Some of the inline metal filters have a paper filter element inside, blowing
compressed air through them can open voids in the paper making them useless.
But in a pinch and your stuck I guess there nothing you can do. Russell makes
a very
nice billet aluminum inline fuel filter that has a brass filter that easily
cleans up in the parts washer.
Jeff Cerniglia
1959 GMC Fleetside
1954 Dodge M37
----- Original Message -----
From: Rick Warren
Sent: Friday, June 29, 2001 10:33 PM
To: 237459N@knotes.kodak.com; oletrucks-digest@autox.team.net
Cc: Boedigheimer@planacc.com
Subject: Re: [oletrucks] re: tune up
Patrick,
The other afternoon I was driving my '55 1st (Original carb.) and it
started to buck and would'nt go over 45 or 50 mph. When I would let up on the
gas it smoothed out, but when I tried to go faster it started bucking again. I
got it home and checked the points, plugs, and all the wires. I had rebuilt
the carb about 2 years ago so I know it is o.k. Then I took off the fuel
filter, and sprayed carb cleaner in it and gave it a shot of compressed air
and a bunch of crud came out of it. I made sure it was clean and put it back
on. Now my truck runs just fine. Try that on yours, or get a new fuel filter.

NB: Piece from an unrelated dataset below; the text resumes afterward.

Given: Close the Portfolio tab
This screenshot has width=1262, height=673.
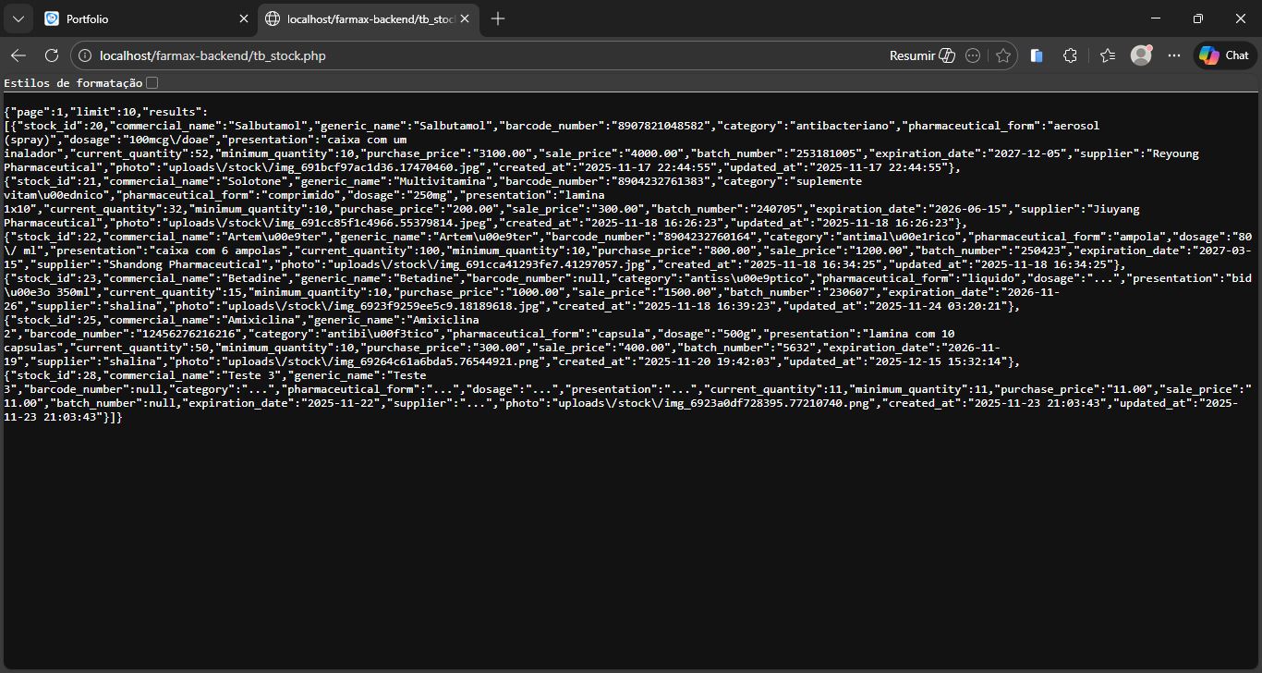Looking at the screenshot, I should pyautogui.click(x=244, y=18).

It might just do the trick! The filter on mine is the inline metal type, not
the glass bowl type.
Rick (Griz) Warren
'55 1st series 3100
http://www.expage.com/oldbluu
237459N@knotes.kodak.com wrote: From: W P. Fricke
From: Barbara Boedigheimer
Subject: [oletrucks] tune up
Barb asks: I am trying to fine tune my 49 GMC 228. It runs pretty good but
while
idling every once in awhile will backfire thru the carb...
I too experience some carb farts every once in a while. But not while idling.
Only when accelerating hard. Its usually when the engine hasn't fully warmed
up
to full running temperature and I hit the pedal. Usually backfires through
the
carb are an indication of a 'too-lean' mixture. If you backfire through the
exhaust, your mixture may be too rich. Mine is a Rochester carb. I haven't
pulled it to do a rebuild or check the size of the jet(s). I don't even know
if
there are slow and main jets in the thing.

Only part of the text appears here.